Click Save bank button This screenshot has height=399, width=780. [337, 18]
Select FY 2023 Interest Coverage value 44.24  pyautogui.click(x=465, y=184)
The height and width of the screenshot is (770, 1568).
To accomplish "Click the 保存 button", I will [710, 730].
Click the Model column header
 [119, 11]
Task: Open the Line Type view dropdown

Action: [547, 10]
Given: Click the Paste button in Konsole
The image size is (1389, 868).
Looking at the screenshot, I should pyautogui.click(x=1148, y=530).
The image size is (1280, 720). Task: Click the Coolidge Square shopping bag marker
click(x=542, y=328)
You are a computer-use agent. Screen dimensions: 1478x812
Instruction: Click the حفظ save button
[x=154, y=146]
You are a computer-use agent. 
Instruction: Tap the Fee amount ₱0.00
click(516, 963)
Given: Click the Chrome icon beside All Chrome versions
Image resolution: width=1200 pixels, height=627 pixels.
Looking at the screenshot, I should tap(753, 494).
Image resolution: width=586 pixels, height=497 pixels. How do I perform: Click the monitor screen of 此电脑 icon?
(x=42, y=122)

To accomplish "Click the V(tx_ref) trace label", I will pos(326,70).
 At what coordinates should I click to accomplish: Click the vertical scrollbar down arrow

**PROBLEM DESCRIPTION:** A word-for-word transcription of the listing above is what the answer should contain.

**SOLVED EXERCISE:**
Click Save bank button This screenshot has height=399, width=780. [337, 18]
Select FY 2023 Interest Coverage value 44.24  pyautogui.click(x=465, y=184)
The height and width of the screenshot is (770, 1568).
To accomplish "Click the 保存 button", I will [710, 730].
Click the Model column header
 [119, 11]
Task: Open the Line Type view dropdown

Action: [547, 10]
Given: Click the Paste button in Konsole
The image size is (1389, 868).
Looking at the screenshot, I should pyautogui.click(x=1148, y=530).
The image size is (1280, 720). Task: Click the Coolidge Square shopping bag marker
click(x=542, y=328)
You are a computer-use agent. Screen dimensions: 1478x812
Instruction: Click the حفظ save button
[x=154, y=146]
You are a computer-use agent. 
Instruction: Tap the Fee amount ₱0.00
click(516, 963)
Given: Click the Chrome icon beside All Chrome versions
Image resolution: width=1200 pixels, height=627 pixels.
Looking at the screenshot, I should tap(753, 494).
Image resolution: width=586 pixels, height=497 pixels. How do I perform: Click the monitor screen of 此电脑 icon?
(x=42, y=122)

To accomplish "Click the V(tx_ref) trace label", I will pos(326,70).
 At what coordinates should I click to accomplish: Click the vertical scrollbar down arrow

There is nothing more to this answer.